Toy example of Logistic Regression with Tensorflow probability and the titanic dataset fails

问题

I am learning tensorflow-probability and this is a toy example of logistic regression with the titanic dataset. My model does not seem to learn and the loss is nan.

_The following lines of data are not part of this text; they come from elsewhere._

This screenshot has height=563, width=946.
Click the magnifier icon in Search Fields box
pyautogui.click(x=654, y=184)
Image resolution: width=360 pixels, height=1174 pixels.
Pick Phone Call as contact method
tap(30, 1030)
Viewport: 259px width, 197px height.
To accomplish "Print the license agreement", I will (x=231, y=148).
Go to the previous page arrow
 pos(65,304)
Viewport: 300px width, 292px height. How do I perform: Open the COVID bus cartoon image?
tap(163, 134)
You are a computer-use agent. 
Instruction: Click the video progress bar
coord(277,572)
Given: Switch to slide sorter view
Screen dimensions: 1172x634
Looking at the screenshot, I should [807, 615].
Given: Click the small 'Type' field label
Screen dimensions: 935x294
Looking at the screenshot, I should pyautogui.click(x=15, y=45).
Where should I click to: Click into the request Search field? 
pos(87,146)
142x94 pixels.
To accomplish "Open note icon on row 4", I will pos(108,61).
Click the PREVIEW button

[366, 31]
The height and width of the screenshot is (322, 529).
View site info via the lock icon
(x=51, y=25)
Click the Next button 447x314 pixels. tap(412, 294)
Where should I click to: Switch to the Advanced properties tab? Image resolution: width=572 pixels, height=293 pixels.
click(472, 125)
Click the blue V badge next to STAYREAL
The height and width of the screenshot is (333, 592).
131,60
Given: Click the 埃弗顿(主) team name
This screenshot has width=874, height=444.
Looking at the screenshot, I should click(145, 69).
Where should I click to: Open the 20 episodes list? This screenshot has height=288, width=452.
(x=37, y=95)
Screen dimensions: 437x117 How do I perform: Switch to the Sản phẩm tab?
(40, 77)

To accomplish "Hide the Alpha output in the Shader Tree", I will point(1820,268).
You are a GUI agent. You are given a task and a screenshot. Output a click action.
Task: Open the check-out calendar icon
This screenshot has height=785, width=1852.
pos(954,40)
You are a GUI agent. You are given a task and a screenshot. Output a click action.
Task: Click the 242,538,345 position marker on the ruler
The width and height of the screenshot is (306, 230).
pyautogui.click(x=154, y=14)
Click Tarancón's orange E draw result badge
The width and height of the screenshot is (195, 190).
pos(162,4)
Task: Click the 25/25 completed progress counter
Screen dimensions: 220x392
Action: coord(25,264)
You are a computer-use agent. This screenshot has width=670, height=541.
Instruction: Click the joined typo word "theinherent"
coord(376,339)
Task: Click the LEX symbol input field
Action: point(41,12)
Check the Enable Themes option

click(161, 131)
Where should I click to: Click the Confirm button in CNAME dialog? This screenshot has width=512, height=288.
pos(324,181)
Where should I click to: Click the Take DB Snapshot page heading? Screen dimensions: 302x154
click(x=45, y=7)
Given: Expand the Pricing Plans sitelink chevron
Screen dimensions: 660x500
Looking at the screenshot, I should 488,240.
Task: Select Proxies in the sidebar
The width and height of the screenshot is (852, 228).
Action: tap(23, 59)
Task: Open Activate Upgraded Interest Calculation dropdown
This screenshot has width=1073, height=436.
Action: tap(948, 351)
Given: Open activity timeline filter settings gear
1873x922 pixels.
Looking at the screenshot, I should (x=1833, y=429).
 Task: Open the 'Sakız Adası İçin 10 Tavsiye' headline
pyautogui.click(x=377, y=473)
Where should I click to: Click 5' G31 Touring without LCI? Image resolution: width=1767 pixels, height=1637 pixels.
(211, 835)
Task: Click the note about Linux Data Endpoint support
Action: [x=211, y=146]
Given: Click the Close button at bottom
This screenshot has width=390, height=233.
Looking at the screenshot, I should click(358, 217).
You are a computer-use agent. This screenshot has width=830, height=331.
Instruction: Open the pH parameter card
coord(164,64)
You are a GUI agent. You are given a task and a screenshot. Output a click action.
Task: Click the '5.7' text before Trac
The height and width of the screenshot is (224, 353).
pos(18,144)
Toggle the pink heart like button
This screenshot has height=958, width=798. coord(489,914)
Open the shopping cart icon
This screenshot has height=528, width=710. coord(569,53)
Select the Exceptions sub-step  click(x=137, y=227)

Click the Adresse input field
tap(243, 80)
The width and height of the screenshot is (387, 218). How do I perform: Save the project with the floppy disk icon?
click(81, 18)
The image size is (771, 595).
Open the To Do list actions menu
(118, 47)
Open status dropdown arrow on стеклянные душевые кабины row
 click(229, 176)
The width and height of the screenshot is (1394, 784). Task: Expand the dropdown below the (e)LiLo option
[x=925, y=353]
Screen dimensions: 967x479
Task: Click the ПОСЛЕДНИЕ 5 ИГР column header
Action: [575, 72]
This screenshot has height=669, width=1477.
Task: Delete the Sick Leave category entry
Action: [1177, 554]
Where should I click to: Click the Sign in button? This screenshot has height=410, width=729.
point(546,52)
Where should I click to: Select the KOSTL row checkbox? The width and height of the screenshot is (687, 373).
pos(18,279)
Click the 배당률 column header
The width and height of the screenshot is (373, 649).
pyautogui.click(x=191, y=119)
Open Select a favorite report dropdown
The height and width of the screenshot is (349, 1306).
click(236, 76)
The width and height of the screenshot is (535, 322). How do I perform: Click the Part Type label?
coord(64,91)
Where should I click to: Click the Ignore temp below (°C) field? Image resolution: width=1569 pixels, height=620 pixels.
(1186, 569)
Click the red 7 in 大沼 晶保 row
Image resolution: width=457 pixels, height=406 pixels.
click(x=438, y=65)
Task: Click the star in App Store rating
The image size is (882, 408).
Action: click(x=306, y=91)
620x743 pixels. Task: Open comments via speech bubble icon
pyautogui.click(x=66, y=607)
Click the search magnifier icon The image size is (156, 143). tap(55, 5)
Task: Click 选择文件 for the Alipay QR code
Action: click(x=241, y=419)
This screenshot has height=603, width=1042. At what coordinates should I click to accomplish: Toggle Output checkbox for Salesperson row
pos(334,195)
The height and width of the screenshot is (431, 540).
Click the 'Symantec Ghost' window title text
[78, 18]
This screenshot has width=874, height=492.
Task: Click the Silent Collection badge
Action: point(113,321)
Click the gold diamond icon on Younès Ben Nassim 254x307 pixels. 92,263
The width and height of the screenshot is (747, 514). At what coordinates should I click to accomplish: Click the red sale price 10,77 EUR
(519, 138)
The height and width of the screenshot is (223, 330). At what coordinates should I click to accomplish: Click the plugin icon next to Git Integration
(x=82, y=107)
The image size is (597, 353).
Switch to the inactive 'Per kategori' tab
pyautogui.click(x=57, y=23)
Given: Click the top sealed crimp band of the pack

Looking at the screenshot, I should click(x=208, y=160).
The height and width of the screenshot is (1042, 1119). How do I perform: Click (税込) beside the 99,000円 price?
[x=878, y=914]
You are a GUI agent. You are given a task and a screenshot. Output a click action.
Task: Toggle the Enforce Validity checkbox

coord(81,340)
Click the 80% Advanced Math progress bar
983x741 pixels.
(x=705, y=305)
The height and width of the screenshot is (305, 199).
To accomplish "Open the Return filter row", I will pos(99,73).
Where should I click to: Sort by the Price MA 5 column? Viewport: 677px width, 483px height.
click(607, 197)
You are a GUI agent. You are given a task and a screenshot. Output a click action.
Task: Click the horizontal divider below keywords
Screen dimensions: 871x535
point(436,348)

I don't understand why.

Below you will find three different implementations, all return the same results.

One uses a sigmoid activation, the second uses a DistributionLambda Layer with a Bernoulli distribution and the third a DistributionLambda Layer with a Beta distribution.

Are there any corrections I should make to this code?

def nll(y_true, y_pred):
    return -y_pred.log_prob(y_true)

titanic_df = sns.load_dataset('titanic')

titanic_df['sex'] = titanic_df['sex'].astype('category').cat.codes

titanic_df = titanic_df[['survived', 'pclass', 'sex', 'age']].astype(float)

survived = titanic_df['survived']
pclass = titanic_df['pclass']
sex = titanic_df['sex']
age = titanic_df['age']


num_samples= titanic_df.shape[0]


kl_divergence_function = (lambda q, p, _: tfd.kl_divergence(q, p) /num_samples)

#----------------------------------------------------------------------------------------------------

pclass_in = Input(shape = (1,))

sex_in = Input(shape = (1,))

age_in = Input(shape = (1, ))

x = Concatenate()([pclass_in, sex_in, age_in])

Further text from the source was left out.